### DESCRIPTION OF THE TASK
Render as a numbered list only the lines of the records below starting at the line containing "Task: Click the kitchen" and ending at the line containing "Action: (1129, 92)", omitting any blank lines.

### INFORMATION GIVEN
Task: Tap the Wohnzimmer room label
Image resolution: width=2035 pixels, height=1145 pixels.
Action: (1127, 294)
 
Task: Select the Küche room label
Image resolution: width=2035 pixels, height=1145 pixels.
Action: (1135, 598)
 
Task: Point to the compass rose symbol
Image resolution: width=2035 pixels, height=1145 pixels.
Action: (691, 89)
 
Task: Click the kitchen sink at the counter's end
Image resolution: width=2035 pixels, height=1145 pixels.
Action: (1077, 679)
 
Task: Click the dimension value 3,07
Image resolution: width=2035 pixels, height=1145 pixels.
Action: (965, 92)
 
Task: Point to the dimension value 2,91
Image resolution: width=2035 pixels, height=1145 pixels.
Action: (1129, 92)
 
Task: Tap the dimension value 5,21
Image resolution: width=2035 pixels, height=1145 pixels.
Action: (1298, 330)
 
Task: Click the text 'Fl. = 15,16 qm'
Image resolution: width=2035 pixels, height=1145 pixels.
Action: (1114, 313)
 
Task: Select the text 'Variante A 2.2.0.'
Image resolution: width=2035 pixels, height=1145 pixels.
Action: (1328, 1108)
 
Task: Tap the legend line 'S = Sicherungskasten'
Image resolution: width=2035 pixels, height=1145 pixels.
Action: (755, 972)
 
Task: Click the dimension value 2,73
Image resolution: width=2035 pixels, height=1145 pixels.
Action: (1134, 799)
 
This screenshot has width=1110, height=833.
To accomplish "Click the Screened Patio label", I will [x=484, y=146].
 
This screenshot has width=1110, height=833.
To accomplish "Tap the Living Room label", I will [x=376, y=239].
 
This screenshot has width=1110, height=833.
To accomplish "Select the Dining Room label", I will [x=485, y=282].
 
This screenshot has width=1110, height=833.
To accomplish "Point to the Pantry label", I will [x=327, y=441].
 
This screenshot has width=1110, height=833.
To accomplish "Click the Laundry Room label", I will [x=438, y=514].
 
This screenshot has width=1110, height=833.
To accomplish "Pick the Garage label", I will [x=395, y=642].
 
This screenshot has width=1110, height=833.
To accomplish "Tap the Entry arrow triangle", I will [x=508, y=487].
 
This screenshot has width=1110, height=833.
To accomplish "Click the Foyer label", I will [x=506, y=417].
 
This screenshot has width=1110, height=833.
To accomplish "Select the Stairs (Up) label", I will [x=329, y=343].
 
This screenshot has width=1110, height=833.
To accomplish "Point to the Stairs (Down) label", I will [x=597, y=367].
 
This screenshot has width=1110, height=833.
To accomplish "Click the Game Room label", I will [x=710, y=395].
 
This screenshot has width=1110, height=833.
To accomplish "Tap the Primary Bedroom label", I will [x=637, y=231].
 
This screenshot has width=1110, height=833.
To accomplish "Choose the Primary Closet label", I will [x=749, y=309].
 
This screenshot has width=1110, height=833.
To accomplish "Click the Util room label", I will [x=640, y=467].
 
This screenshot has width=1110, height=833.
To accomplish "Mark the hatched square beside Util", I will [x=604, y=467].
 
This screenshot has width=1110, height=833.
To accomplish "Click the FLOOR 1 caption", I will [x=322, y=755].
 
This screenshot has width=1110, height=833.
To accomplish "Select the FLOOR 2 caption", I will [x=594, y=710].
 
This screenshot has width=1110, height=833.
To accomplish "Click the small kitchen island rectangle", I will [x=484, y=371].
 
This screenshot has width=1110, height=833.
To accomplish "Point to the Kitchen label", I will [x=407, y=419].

---

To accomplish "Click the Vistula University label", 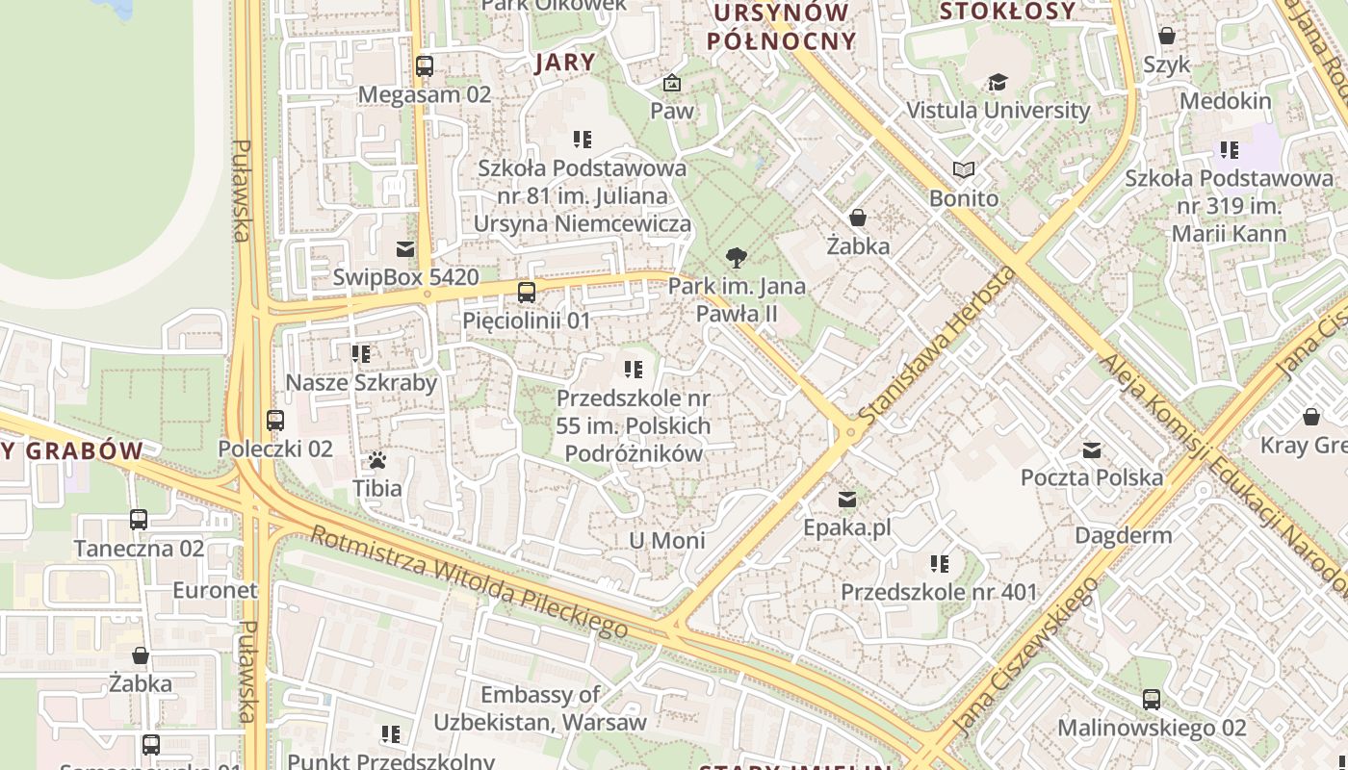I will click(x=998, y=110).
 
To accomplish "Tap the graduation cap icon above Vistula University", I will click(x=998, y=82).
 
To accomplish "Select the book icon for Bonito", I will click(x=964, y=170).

### OUTPUT OF THE EXERCISE
1. Task: Click the kitchen sink at the counter's end
2. Image resolution: width=2035 pixels, height=1145 pixels.
3. Action: (1077, 679)
4. Task: Click the dimension value 3,07
5. Image resolution: width=2035 pixels, height=1145 pixels.
6. Action: (965, 92)
7. Task: Point to the dimension value 2,91
8. Image resolution: width=2035 pixels, height=1145 pixels.
9. Action: (1129, 92)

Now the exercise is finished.